Lanciare una navicella nel buio lassù ci entusiasma e ci galvanizza, è il trionfo dell’illuminismo, un piccolo passo per un uomo, enorme per una donna, sicuramente: “un grande passo per l’Umanità”


Samantha Cristoforetti non ci ha appassionato così tanto perché eravamo consci dell’importanza scientifica della sua missione, ma perché per noi la sua era un’impresa epica, un viaggio oltre il confine dell’atmosfera che su di noi, poveri profani rimasti con i piedi sulla terra, ha avuto lo stesso fascino della conquista del West. Ha mostrato la possibilità concreta di pensare come valicabile un confine che sembrava invalicabile. “Sfondare il soffitto di cristallo” di cui parla Jonathan D. Woods sulle pagine di Time.
Se, infatti, indubbiamente questo è stato l’anno dello spazio, altrettanto indubbiamente, è stato anche quello dei confini. E lo stesso spazio è questione di confini, limiti tecnici e fisici, che vengono superati (pensate all’atmosfera o alla gravità). Lanciare una navicella nel buio lassù ci entusiasma e ci galvanizza per questo, è il trionfo dell’illuminismo, un piccolo passo per un uomo, enorme per una donna – dopo tutto che saranno mai 8.500 concorrenti – sicuramente: “un grande passo per l’umanità”.

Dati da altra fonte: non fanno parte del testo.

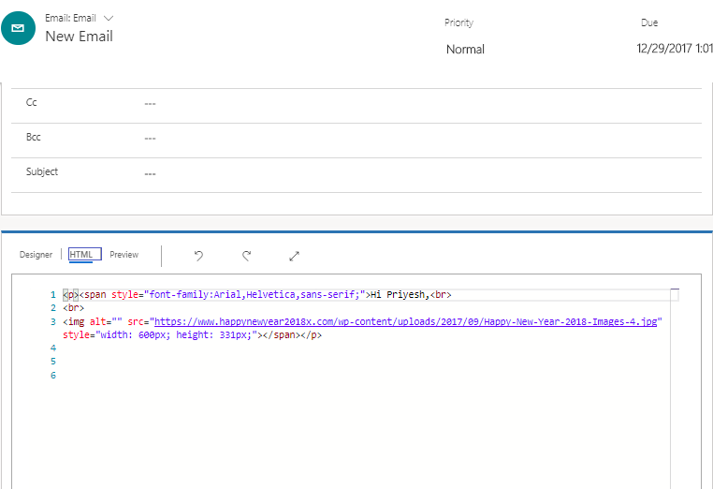
Task: Undo the last editor change
Action: pyautogui.click(x=198, y=256)
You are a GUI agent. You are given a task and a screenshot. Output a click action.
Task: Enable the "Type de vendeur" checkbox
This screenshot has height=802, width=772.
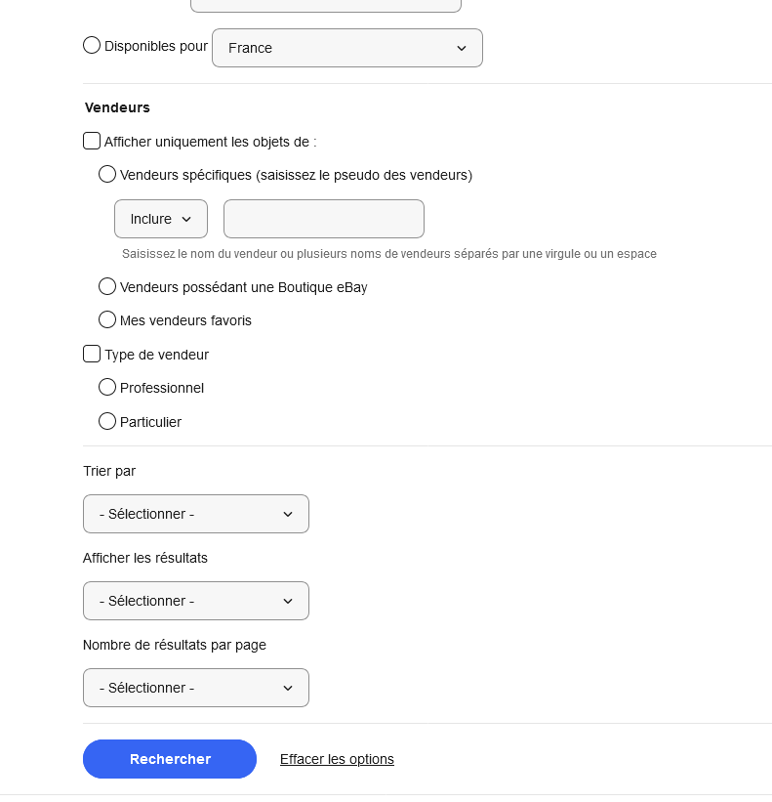pyautogui.click(x=92, y=355)
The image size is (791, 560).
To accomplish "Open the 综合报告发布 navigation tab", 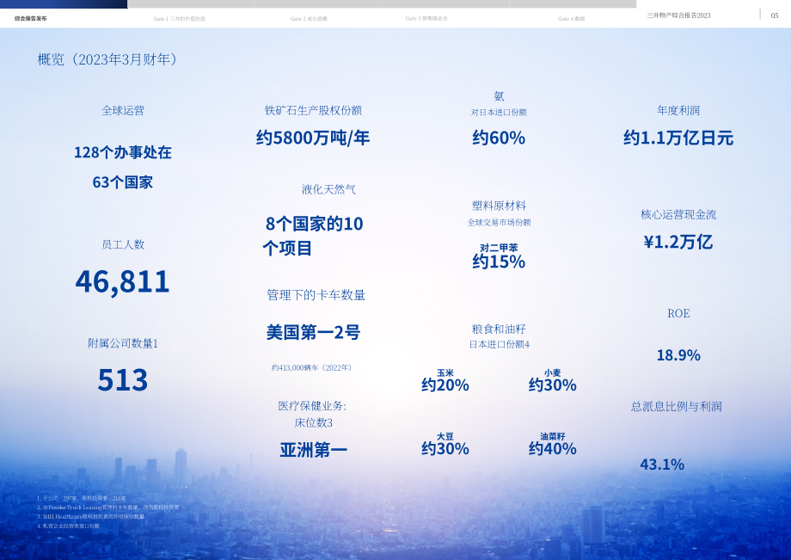I will [31, 18].
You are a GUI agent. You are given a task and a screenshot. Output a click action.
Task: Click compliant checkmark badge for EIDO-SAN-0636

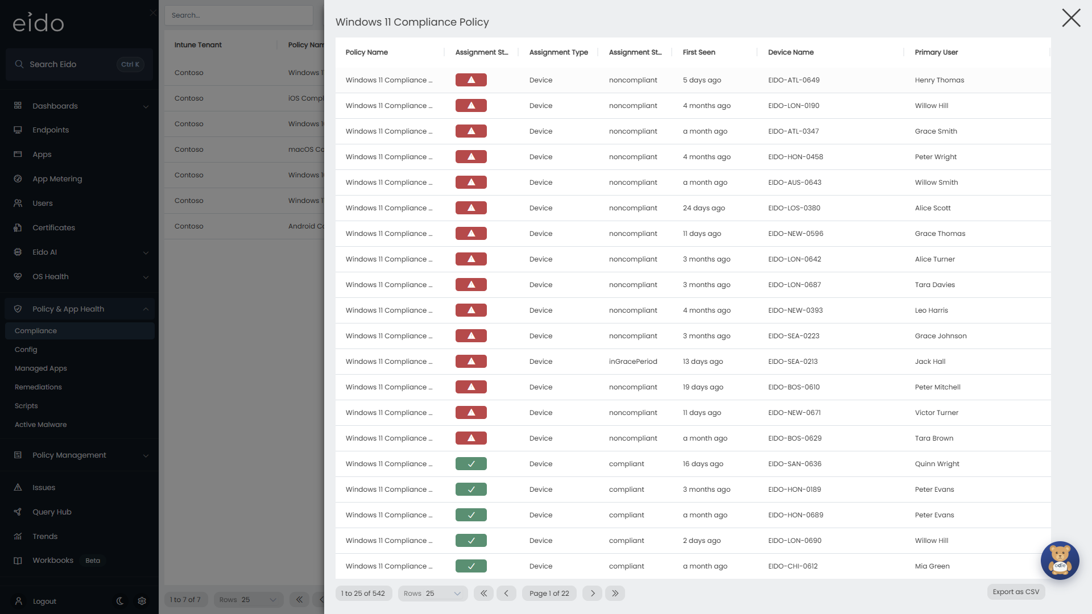471,464
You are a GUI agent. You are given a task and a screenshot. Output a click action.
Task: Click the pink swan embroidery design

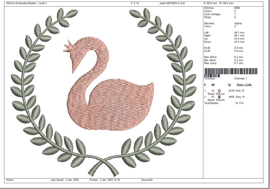point(108,103)
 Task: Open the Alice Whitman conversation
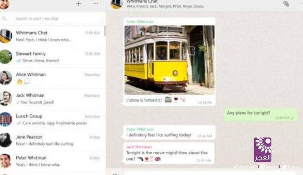52,78
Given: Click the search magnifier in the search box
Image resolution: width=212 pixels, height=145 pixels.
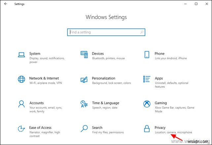Looking at the screenshot, I should [141, 32].
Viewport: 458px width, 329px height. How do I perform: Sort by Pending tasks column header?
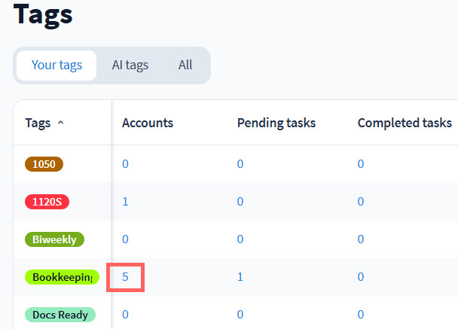(276, 123)
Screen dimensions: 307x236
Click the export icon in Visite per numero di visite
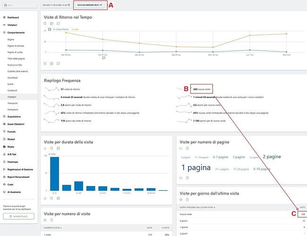click(51, 220)
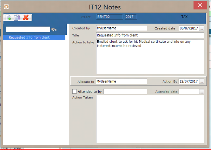Tick the Attended to by checkbox

pos(74,91)
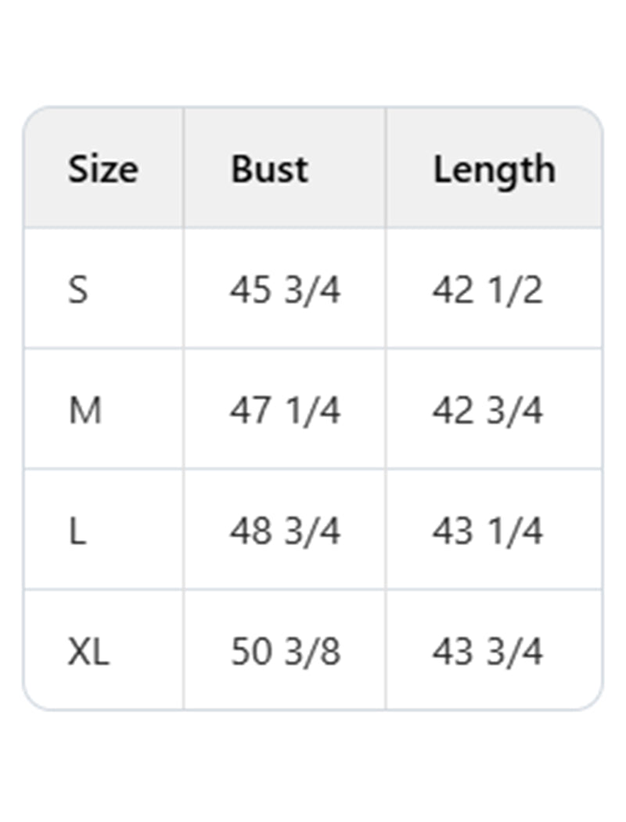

L’umanità, ecco, un’altra cosa che, soprattutto quest’anno, ha avuto a che fare con i confini. Quelli segnati dal filo spinato varcati dai rifugiati; quelli liquidi del Mediterraneo solcati dai migranti; quelli rivendicati dai kurdi impegnati nella resistenza contro Daesh; quelli che, dopo Charlie Hebdo e gli attentati di Parigi, le destre populiste hanno tentato di tracciare tra noi e “loro”, come se la vita fosse un film hollywoodiano dove esistono solo buoni e cattivi. Quest’anno ha avuto a che fare con i confini europei – quelli di un’Unione che vorrebbe essere forte, ma spesso si dimostra fragile – per cui la Grecia doveva essere dentro o fuori. E con le “frontiere” ambientali discusse a Parigi che, più che confini, sono limiti da rispettare e traguardi a cui tendere. Infine, quest’anno ha appunto avuto a che fare con la linea di confine tracciata dall’idea di spazio dove è finita Samantha Cristoforetti e che, forse per una banale questione metaforica di micro e macro o per il fatto altrettanto simbolico che in tutte quelle foto il globo lo vediamo dall’alto e per intero, potrebbe includere tutti quanti gli altri. Quasi si trattasse di un monito e di un memento.
A dicembre, nell’ultimo numero di Left abbiamo inserito uno degli scatti di Samantha nel nostro portfolio di fine anno e abbiamo titolato l’immagine così: “Se da lassù a guardarci è una donna”.
Ecco, “se da lassù a guardarci è una donna”, forse si finirebbe con il pensare che no, non è vero che l’Umanità ha dei confini. Che dividere il mondo in noi e loro è solo una questione di prospettiva, ridotta. Che per questo 2016 dovremmo impegnarci a guardare il mondo dalla prospettiva di AstroSamantha.
In fondo: «Visto da lassù il Mediterraneo è una pozzanghera. Non ha senso barricarsi» parola di astronauta.